Meeting these other invisible women inspires Clover. She uses her “disability” to her advantage and begins to follow her family around during the day. She’s able to experience their lives in a way she was unable to before. She sees how stressful Arthur’s day is a t work, understands the frustrations her children are experiencing. She begins to repair damage to these relationships, a repair that perhaps couldn’t have been possible otherwise. Additionally, along with another invisible woman, Clover takes on the drug company that put them in this situation in the first place. In the end, her disability provides her strength to make right the wrongs in her life, giving Clover a confidence she hadn’t felt in years.

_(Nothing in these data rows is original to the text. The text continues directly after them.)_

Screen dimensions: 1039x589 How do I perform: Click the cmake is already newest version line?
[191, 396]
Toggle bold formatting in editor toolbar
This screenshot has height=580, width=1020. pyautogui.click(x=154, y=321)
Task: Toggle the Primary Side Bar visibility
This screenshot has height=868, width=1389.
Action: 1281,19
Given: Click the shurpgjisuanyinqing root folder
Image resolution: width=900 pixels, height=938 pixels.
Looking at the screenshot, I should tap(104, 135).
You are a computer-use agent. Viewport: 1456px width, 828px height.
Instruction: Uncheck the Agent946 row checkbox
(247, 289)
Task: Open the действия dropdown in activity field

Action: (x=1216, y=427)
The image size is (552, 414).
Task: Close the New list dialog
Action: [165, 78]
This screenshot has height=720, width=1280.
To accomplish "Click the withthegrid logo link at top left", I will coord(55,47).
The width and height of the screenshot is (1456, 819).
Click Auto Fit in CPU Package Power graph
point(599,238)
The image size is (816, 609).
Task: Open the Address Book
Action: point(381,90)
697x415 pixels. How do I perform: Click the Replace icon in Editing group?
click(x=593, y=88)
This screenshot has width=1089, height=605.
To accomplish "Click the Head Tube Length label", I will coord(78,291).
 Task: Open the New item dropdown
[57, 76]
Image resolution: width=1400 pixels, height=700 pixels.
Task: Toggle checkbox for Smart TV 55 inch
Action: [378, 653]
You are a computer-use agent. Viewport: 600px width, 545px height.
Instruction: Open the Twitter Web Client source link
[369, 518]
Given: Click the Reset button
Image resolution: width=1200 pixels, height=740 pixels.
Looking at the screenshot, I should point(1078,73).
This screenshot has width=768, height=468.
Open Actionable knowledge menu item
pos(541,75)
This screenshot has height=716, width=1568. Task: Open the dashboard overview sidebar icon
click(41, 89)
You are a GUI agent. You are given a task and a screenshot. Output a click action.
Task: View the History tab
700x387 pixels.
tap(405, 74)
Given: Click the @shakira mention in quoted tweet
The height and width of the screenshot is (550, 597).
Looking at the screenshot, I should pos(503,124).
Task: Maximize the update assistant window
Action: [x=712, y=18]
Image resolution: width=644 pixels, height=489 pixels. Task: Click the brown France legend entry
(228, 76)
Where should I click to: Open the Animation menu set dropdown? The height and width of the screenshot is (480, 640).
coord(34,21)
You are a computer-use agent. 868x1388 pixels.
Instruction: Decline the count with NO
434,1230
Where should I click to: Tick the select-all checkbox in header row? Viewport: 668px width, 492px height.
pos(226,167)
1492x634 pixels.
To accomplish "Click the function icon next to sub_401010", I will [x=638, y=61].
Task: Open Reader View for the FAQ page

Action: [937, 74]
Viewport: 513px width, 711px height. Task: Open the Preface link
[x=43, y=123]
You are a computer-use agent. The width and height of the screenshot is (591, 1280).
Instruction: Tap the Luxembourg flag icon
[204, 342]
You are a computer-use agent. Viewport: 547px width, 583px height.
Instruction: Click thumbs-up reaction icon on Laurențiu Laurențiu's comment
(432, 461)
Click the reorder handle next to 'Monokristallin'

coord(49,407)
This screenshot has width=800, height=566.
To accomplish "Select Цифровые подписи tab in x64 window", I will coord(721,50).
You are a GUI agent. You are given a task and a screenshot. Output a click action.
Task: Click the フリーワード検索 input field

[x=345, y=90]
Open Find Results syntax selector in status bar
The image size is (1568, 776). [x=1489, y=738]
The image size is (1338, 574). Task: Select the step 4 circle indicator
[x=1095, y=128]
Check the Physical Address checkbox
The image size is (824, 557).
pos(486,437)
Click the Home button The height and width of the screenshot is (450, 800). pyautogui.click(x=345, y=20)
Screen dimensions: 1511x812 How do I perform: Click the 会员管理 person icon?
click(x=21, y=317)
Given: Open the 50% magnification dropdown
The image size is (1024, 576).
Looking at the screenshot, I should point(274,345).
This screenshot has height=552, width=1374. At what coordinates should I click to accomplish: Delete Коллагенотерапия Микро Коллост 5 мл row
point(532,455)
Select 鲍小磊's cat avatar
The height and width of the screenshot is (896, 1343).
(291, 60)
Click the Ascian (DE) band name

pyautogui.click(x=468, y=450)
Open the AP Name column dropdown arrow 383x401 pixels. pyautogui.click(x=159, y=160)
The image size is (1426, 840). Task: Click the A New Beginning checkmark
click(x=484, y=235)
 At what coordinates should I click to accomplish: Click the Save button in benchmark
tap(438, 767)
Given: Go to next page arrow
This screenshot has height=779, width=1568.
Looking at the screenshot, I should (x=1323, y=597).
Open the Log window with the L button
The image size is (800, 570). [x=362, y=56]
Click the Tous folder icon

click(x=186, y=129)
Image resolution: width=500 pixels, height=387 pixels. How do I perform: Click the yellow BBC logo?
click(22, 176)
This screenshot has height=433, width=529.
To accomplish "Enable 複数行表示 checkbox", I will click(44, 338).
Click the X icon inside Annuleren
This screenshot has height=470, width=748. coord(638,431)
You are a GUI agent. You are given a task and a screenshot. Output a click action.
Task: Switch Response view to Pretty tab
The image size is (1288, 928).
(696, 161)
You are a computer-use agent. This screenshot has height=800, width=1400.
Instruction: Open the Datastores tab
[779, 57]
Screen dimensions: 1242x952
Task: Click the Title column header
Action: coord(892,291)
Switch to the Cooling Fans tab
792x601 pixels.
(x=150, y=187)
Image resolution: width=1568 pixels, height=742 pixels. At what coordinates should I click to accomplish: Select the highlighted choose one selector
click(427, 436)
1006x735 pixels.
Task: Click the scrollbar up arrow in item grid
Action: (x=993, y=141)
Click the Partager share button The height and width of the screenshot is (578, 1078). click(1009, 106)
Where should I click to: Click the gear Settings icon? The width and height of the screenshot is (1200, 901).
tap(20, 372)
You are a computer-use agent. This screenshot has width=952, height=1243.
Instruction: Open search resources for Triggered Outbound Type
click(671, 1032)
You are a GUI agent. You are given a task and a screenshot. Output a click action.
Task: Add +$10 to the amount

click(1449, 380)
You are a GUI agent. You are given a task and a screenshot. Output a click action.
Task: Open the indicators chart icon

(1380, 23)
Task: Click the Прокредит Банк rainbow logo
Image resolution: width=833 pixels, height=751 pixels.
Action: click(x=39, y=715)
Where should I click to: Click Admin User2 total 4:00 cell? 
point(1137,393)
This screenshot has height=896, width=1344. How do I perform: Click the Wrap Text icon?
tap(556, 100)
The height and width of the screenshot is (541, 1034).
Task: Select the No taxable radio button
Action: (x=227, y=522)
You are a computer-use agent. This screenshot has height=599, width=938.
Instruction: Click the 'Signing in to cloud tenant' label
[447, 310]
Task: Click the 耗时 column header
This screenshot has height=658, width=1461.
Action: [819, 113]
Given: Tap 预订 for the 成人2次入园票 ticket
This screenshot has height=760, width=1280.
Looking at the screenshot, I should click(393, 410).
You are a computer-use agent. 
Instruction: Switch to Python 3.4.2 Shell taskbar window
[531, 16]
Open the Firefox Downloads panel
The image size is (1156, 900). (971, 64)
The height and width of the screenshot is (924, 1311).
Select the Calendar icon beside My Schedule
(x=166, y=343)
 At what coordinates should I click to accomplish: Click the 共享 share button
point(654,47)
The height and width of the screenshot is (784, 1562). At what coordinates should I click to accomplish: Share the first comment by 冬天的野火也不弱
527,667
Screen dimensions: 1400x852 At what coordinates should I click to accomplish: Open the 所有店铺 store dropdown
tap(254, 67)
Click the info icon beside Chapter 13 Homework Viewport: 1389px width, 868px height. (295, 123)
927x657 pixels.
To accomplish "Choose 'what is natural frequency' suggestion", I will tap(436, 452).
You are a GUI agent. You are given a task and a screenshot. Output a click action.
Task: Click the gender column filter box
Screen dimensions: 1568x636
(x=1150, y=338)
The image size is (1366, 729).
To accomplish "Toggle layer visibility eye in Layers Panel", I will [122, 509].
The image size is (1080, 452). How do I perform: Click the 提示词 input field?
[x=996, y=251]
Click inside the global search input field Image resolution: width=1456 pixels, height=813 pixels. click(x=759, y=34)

Calling Invisible Women is, without a doubt, the most unique take on the plight of women who have been forgotten and ignored by their loved ones. While I am nearly 15 years younger than Clover, I can state that there are times I have felt ignored or taken advantage of by my boys and husband. And, like with Clover’s case, this isn’t intentional. We all get caught in the daily routine of life, forgetting to be thankful for what we’ve been given. And while in this case the victims are women, I’m certain almost any individual can sympathize with Clover’s plight, feeling unappreciated or unacknowledged.
Clover embraces her invisibility with a great deal of witty humor. I’m not certain I could remain as calm as she did, given the circumstances. This leads me to the main issue I had with Clover’s character: she forgives her family for their ignorance about her condition. She sees how busy her husband’s work day is and forgives him, almost too easily. I don’t know that I would be as forgiving. Sleeping in the same bed as a person, having sex with that person, only to be oblivious to the fact they are invisible? Granted, there is a real need to suspend disbelief while reading this novel, for obvious reasons. Given there is a great deal of things I gained while reading this book, I can overlook this one issue.
In the end, Calling Invisible Women is a book that I find a large number of individuals, not only women, can relate to. Highly recommended.